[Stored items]
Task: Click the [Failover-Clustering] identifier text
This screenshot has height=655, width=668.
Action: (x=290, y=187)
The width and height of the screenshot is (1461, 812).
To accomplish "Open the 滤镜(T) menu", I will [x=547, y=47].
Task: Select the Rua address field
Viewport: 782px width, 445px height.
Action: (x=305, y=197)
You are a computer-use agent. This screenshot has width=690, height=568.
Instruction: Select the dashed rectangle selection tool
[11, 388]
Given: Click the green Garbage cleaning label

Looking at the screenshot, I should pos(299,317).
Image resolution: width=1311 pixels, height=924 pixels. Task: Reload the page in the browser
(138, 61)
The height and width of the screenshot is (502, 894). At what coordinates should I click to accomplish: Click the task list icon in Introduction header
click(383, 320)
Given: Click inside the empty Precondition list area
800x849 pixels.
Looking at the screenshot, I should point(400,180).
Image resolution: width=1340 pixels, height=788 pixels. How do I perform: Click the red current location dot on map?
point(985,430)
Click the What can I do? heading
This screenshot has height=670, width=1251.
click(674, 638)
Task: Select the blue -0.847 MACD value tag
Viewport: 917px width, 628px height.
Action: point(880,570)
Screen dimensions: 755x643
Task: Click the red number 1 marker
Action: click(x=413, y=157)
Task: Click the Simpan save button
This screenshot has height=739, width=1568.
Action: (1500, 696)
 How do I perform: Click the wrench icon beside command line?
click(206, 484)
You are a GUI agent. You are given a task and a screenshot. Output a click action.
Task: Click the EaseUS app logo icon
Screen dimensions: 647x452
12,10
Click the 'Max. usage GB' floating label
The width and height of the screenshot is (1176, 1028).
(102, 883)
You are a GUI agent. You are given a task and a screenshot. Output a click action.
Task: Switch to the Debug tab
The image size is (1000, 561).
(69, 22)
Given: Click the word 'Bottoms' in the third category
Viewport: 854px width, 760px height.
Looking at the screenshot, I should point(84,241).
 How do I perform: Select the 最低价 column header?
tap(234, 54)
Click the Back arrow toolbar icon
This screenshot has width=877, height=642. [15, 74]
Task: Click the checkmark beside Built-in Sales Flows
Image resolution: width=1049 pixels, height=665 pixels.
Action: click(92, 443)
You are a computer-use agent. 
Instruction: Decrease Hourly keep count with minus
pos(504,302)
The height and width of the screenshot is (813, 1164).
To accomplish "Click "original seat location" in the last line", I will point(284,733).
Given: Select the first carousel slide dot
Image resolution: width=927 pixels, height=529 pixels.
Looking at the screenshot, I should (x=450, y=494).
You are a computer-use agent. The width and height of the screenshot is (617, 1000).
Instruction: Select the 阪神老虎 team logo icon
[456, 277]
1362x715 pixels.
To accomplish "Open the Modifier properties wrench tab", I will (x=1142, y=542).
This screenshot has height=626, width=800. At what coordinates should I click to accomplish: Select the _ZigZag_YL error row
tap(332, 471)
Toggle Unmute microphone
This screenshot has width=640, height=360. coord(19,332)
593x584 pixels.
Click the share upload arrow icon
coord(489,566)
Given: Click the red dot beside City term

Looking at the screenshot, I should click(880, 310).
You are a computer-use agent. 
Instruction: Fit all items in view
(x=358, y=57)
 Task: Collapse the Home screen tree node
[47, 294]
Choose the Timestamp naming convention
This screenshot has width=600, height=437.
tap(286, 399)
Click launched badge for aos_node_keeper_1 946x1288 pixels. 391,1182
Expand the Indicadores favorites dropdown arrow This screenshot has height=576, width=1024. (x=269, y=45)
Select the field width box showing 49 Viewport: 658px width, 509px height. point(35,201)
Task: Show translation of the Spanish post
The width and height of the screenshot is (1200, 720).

What is expected: Only lines that hold the string "field" belong in the answer, so copy every one of them from the records.

Result:
Task: Select the Rua address field
Select the field width box showing 49 Viewport: 658px width, 509px height. point(35,201)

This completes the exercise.